__PROBLEM DETAILS__. Write down exactly what lies from the line containing "This screenshot has height=516, width=919." to the end of the records, inclusive, and omit the pictures.
↓↓↓
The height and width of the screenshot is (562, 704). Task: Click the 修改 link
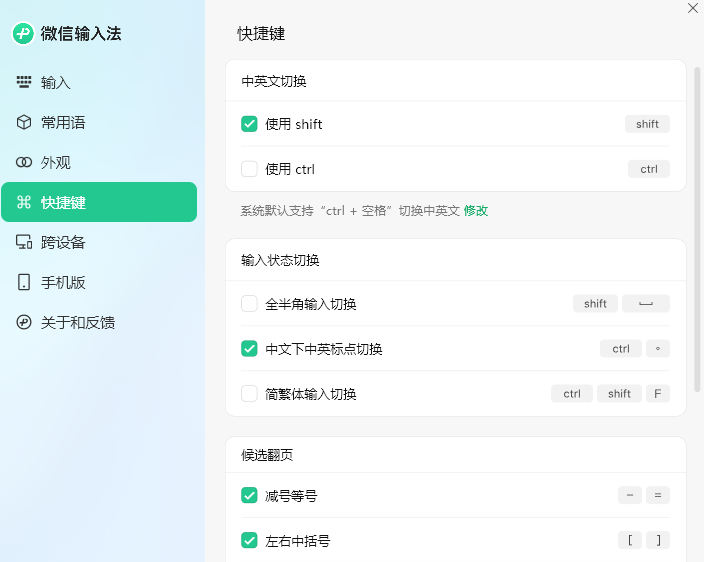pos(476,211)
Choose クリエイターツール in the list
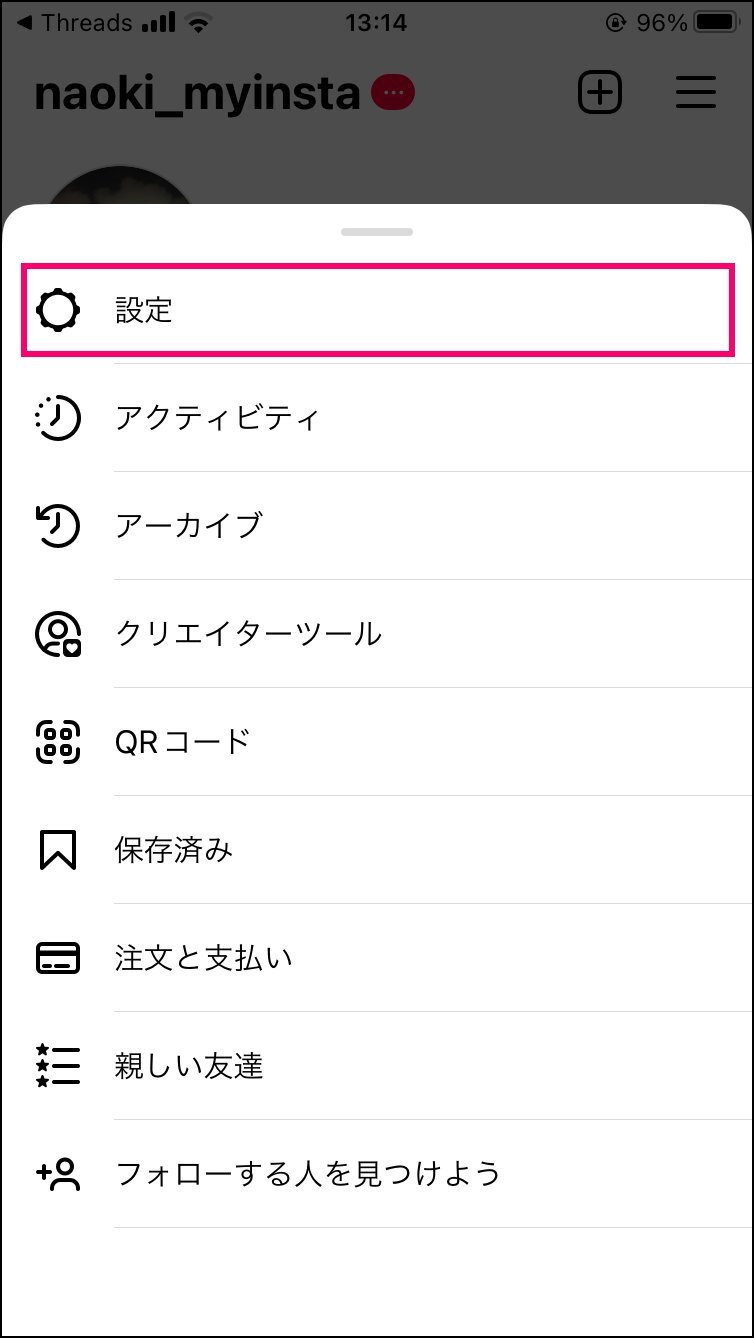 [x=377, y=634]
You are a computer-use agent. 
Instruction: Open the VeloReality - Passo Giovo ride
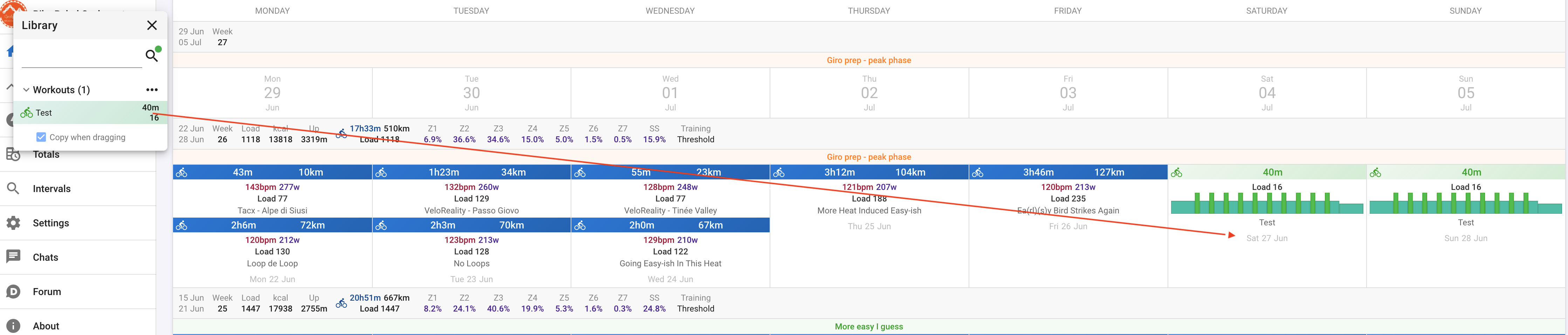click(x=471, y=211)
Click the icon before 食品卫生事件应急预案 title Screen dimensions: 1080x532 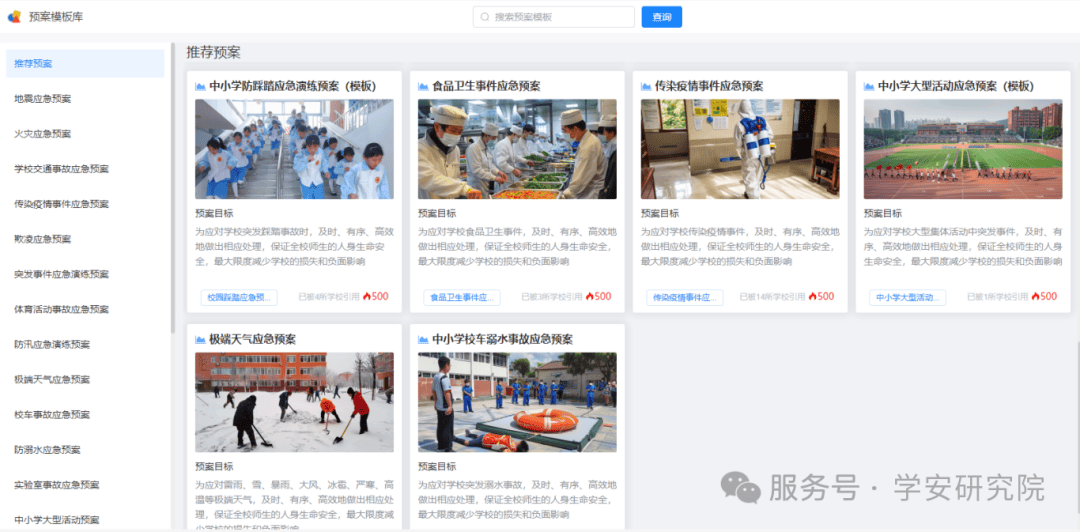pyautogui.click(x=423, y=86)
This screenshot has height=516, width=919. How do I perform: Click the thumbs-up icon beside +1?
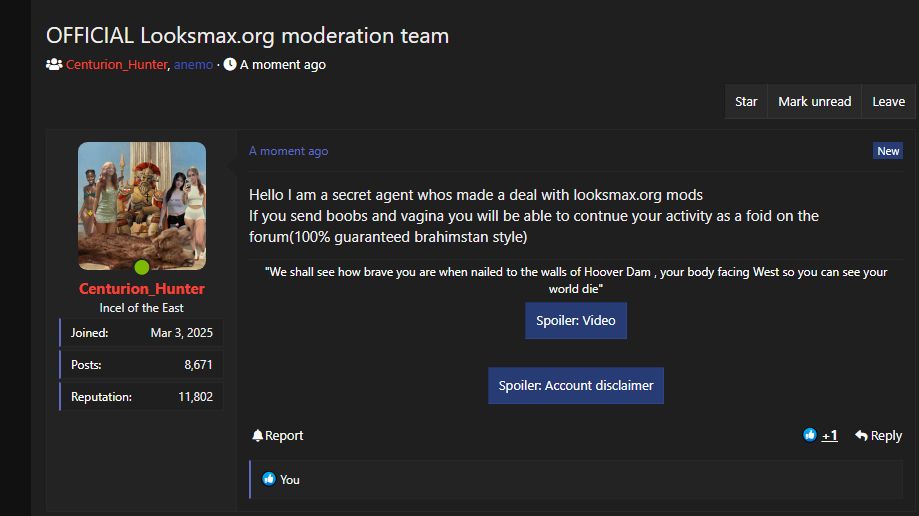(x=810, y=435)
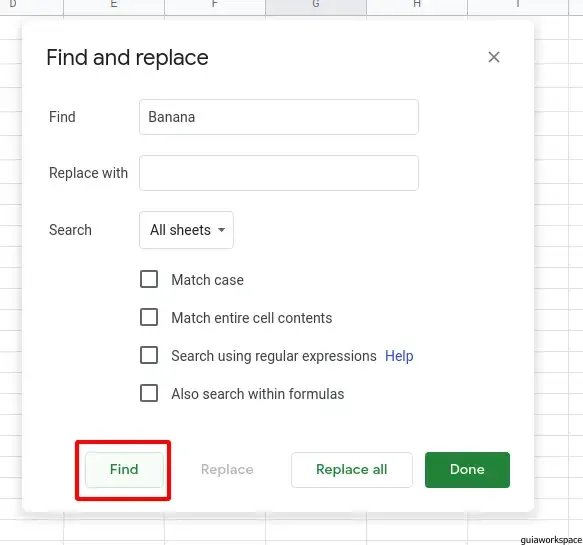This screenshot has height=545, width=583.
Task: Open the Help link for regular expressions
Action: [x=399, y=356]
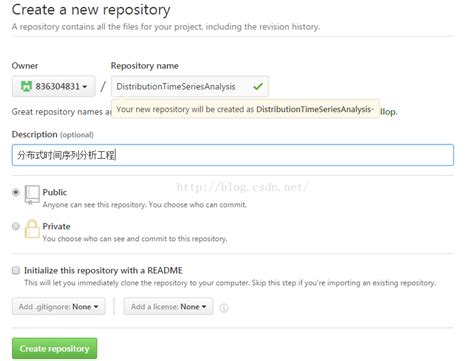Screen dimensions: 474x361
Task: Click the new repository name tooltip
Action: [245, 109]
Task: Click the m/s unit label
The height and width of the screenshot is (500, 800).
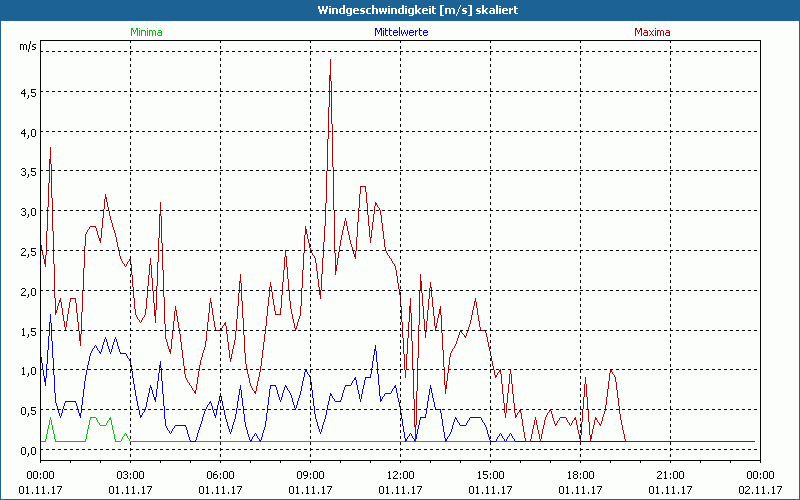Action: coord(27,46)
↑↑↑
__ANSWER BELOW__.
This screenshot has height=516, width=919. How do I perform: Click the thumbs-up icon beside +1?
(x=810, y=435)
This screenshot has height=545, width=583.
Task: Open the Help link for regular expressions
Action: [x=399, y=356]
Screen dimensions: 474x361
Task: Click the new repository name tooltip
Action: [245, 109]
Task: Click the m/s unit label
The height and width of the screenshot is (500, 800).
Action: coord(27,46)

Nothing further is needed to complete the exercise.